C言語で、中断して戻ってくる関数は書けるでしょうか?親子関係にある子関数を呼ぶということであれば簡単ですが、そうではなくて親子関係にない関数郡での話しです。各関数は、互いに独立に進みものとします。

void c_function1()
{
    int i;
    int mem[10];

    printf("Hi I'm C i=%d",i);
    //#10 some delayed.. 別の関数を実行してまた戻ってくる。
    printf("Hi I'm C i=%d",i);//そのためには、CPUの全てのコンテキスト、c_function中のautomatic 変数も保存しておかなけれならない。

}
void c_function2()
{
    int i;
    int mem[10];

    printf("Hi I'm C i=%d",i);
    //#10 some delayed.. 別の関数を実行してまた戻ってくる。
    printf("Hi I'm C i=%d",i);//そのためには、CPUの全てのコンテキスト、c_function中のautomatic 変数も保存しておかなけれならない。

}

言語としては、サポートしていませんが、機能としては、、CPU実行コンテキスト(全レジスタ)と、関数上のスタックをそのまま保持しておいて戻ってくればよいので、実装依存にはなりますが書けます。

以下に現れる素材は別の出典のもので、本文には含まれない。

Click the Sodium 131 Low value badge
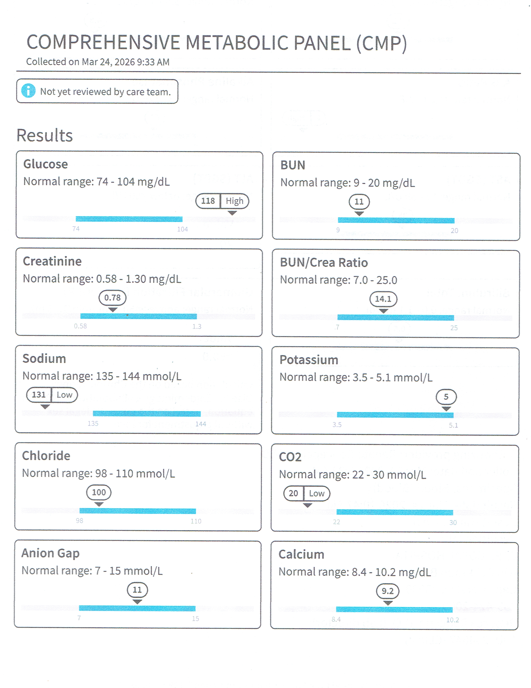Screen dimensions: 531x688 (52, 395)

こういう機能をコルーチンと言いますが、言語機能として搭載している言語もあります。

で、ブロックされて戻ってくるには、コルーチンの技法を使えばよい訳です。つまりVerilogHDLのプロセスの実体は、コルーチンであり、多数のプロセスが同時に動くVerilog Simulatorは、コルーチンの塊である、ということが言えます。

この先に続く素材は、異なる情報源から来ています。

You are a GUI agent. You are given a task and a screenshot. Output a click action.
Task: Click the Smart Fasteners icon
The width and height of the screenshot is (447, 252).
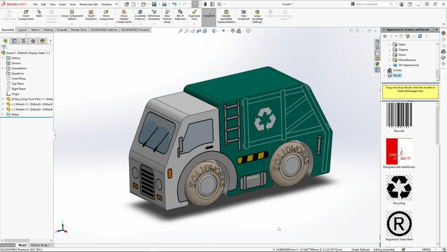pyautogui.click(x=91, y=12)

コルーチンは、OS用語のスレッドで置き換えることはできますが、VerilogHDLでは、それを行った実装はありません。理由は二つあり、コルーチンの方がずっと軽量なのと、マルチスレッドの同期化が難しいからです。

function とtaskの違い

function内では、特別な場合を除きスレッドを起動することができません。いわば、functionは、Cの関数みたいなもので、途中で中断して戻ってくる機構がありません。これに対して、taskは、それ自体スレッドです。スレッドは、上で述べたようにCPU実行コンテキストとスタックの保存というオーバヘッドが付きまとうので、どうしても遅くなります。SVから、void function(値を戻さないfunction)ができます。スレッド・Delay・イベントを使わないのならば、taskを使わず、function で実装した方が高速です。

スレッドとは、

ここまで来ると、VerilogHDLでいうスレッドとは、なにかもうお分かりだと思います。OS上のスレッドとは違います。VerilogHDLのスレッドとは、中断して戻ってくる機構を備えたブロックを言い、コルーチンで実装されます。OS上のスレッドという意味ではシングルスレッドで実行されます。